There was a problem hiding this comment.
That's a pretty sizable refactor down into the database, but I agree with you. How about I take that on as a follow-up?
| /// This field is used to distinguish tasks with otherwise equivalent DAP task parameters. | ||
| taskprov_task_info: Option<Vec<u8>>, | ||
| /// The `task_info` byte string from a `TaskConfiguration` struct. `None` for API-provisioned | ||
| /// tasks, which have no `TaskConfiguration`; used to distinguish tasks with otherwise |
There was a problem hiding this comment.
Separately from this PR, we should consider allowing API-provisioned tasks to set a task info string. That would require plumbing this up into divviup-api, so it's a minor undertaking, but I don't see why we wouldn't allow this.

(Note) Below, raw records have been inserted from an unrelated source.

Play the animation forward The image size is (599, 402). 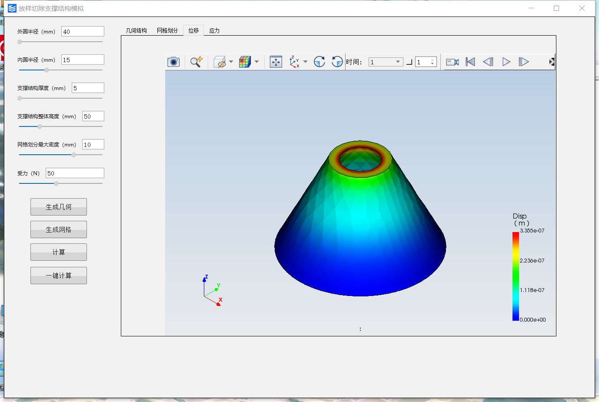click(x=506, y=62)
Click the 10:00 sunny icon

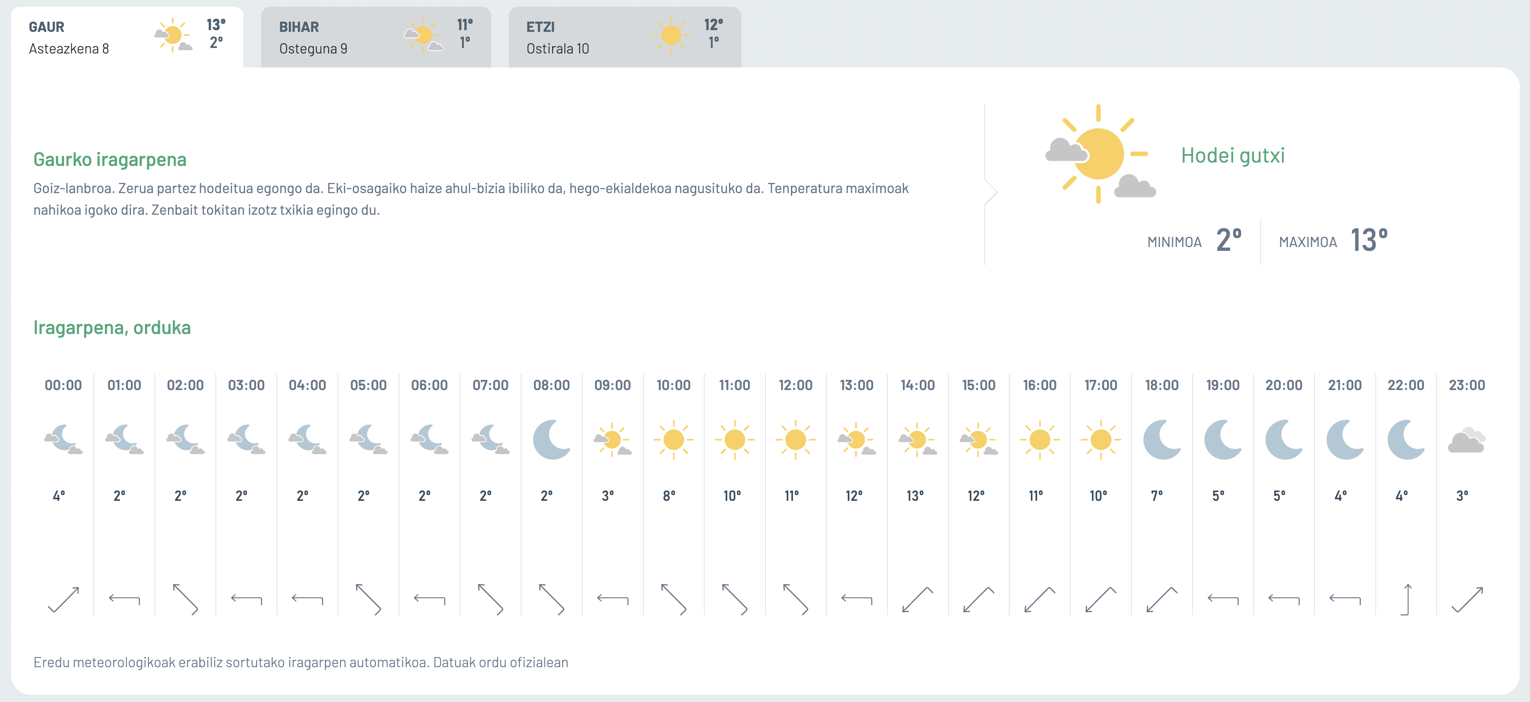click(x=674, y=440)
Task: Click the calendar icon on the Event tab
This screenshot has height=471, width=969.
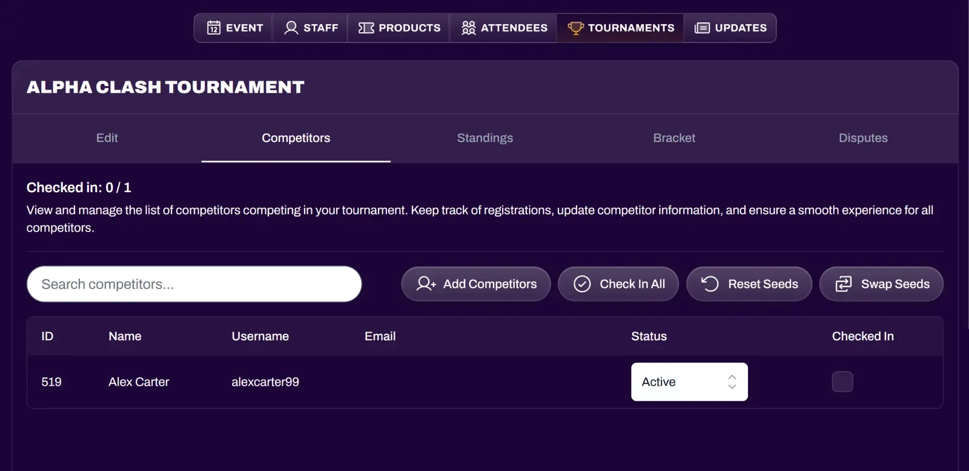Action: (x=214, y=27)
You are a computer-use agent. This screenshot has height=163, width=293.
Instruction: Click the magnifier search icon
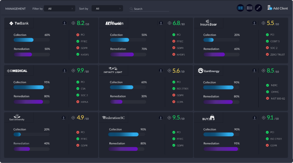pyautogui.click(x=131, y=9)
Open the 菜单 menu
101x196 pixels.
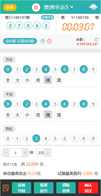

| if task_info.is_empty() { | ||
| return Err(Error::InvalidParameter("task_info must not be empty")); | ||
| } |
There was a problem hiding this comment.
Is this right? We observe elsewhere that tasks provisioned via aggregator API could have empty task info. I just went and looked and sure enough, draft-ietf-ppm-dap-18 has opaque task_info<1..2^8-1>; which means empty task_info is illegal.
| task_start: Time, | ||
| task_duration: Duration, |
There was a problem hiding this comment.
I think this echoes a comment I left elsewhere, but why not have a single Interval parameter?
There was a problem hiding this comment.
I wanted to match what the database had. See above. I'm opening a follow-on: #4625
| /// `Unknown(0x0001)` compares and hashes equal to `TaskInterval`. | ||
| #[derive(Clone, Copy, Debug)] | ||
| #[non_exhaustive] | ||
| pub enum TaskExtensionType { |
There was a problem hiding this comment.
Elsewhere, like HpkeKemId, we used #[repr(u16)]. I think we should be consistent here.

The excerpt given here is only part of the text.